Identification of Two Type V Myosins in Fission Yeast, One of Which Functions in Polarized Cell Growth and Moves Rapidly in the Cell

We characterized the novel Schizosaccharomyces pombe genes myo4(+) and myo5(+), both of which encode myosin-V heavy chains. Disruption of myo4 caused a defect in cell growth and led to an abnormal accumulation of secretory vesicles throughout the cytoplasm. The mutant cells were rounder than normal, although the sites for cell polarization were still established. Elongation of the cell ends and completion of septation required more time than in wild-type cells, indicating that Myo4 functions in polarized growth both at the cell ends and during septation. Consistent with this conclusion, Myo4 was localized around the growing cell ends, the medial F-actin ring, and the septum as a cluster of dot structures. In living cells, the dots of green fluorescent protein-tagged Myo4 moved rapidly around these regions. The localization and movement of Myo4 were dependent on both F-actin cables and its motor activity but seemed to be independent of microtubules. Moreover, the motor activity of Myo4 was essential for its function. These results suggest that Myo4 is involved in polarized cell growth by moving with a secretory vesicle along the F-actin cables around the sites for polarization. In contrast, the phenotype of myo5 null cells was indistinguishable from that of wild-type cells. This and other data suggest that Myo5 has a role distinct from that of Myo4.

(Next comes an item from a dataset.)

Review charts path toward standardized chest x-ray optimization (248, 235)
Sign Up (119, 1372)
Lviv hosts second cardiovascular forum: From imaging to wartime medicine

我们对新型裂殖酵母（Schizosaccharomyces pombe）的myo4(+)与myo5(+)基因进行了系统表征，二者均编码肌球蛋白V重链（myosin-V heavy chains）。myo4基因的功能缺失会导致细胞生长缺陷，并引发分泌囊泡（secretory vesicles）在整个细胞质内异常聚集。尽管细胞极化（cell polarization）位点仍可正常形成，但突变体细胞较野生型更为圆润。细胞末端伸长与隔膜形成（septation）的完成所需时间均长于野生型细胞，这表明Myo4在细胞末端极化生长及隔膜形成过程中均发挥功能。与该结论相符的是，Myo4以点状簇结构的形式定位于正在生长的细胞末端、内侧F-肌动蛋白环（F-actin ring）以及隔膜区域。在活体细胞中，经绿色荧光蛋白（green fluorescent protein，GFP）标记的Myo4点状结构可在上述区域快速移动。Myo4的定位与移动依赖于F-肌动蛋白丝束（F-actin cables）及其马达活性（motor activity），但似乎与微管（microtubules）无关。此外，Myo4的马达活性对其功能行使至关重要。上述结果提示，Myo4可通过与分泌囊泡一同沿极化位点周围的F-肌动蛋白丝束移动，参与细胞的极化生长过程。与之相反，myo5基因敲除细胞的表型与野生型细胞无显著差异。结合其他实验数据可知，Myo5的功能与Myo4存在显著差异。